Divide your total linear feet (waste included) by the stock length sold at the store, then round up. For 56.1 linear feet in 12 ft sticks, 56.1 ÷ 12 = 4.68, which rounds up to 5 pieces. You always round up because a partial board can't fill a full wall, and the leftover covers miter cuts.
Add about 10% on a straightforward room and 15% when there are many corners or you're running mitered crown molding. Every inside and outside corner is two angled cuts, and a miter that comes out wrong wastes a board end. Picking your longest stock length also cuts the number of joints, which means fewer cuts and less waste overall.
Yes. Baseboard, crown molding, and chair rail are all linear trim running the perimeter of a room, so the math is identical: perimeter minus openings, plus waste, divided by stock length. Crown is cut on compound miters and is less forgiving, so bump the waste to 15%. Crown and chair rail usually run past doorways above the casing, so subtract fewer door openings than you would for baseboard — often set the door count to zero.
For baseboard, yes — it stops at each side of a door casing, so subtract the full opening width (frame included), about 3 ft for a standard interior door. Do not subtract windows, because baseboard runs underneath them along the floor. For crown and chair rail, which sit well above the floor, the trim usually continues across the top of a door, so subtract fewer openings or none.
Use about 3 feet per opening as a default. A 30- or 32-inch door slab plus the jamb and casing comes out close to 3 ft of wall where baseboard doesn't run.
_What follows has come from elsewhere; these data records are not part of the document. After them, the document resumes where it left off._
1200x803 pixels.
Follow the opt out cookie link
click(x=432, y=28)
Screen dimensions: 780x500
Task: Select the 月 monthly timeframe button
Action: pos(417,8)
Wider doors, double doors, and cased openings are bigger, so measure the actual opening when you can — the calculator lets you change the per-door width to match what you have.
Use length × width when the room is a simple rectangle — it's faster and the calculator doubles the sum for you. Switch to direct perimeter when the room has bump-outs, an L-shape, alcoves, or angled walls, where length times width wouldn't capture the real wall run. In that case, walk the room with a tape measure, add up every wall the trim touches, and enter that total.
Longer boards mean fewer seams. A 16 ft piece can run a long wall in one length where two 8 ft pieces would leave a butt joint to cope, glue, and sand. Fewer joints look cleaner and waste less material. The trade-off is that 16 ft trim is awkward to transport and handle, so balance joint count against what fits in your vehicle and the room.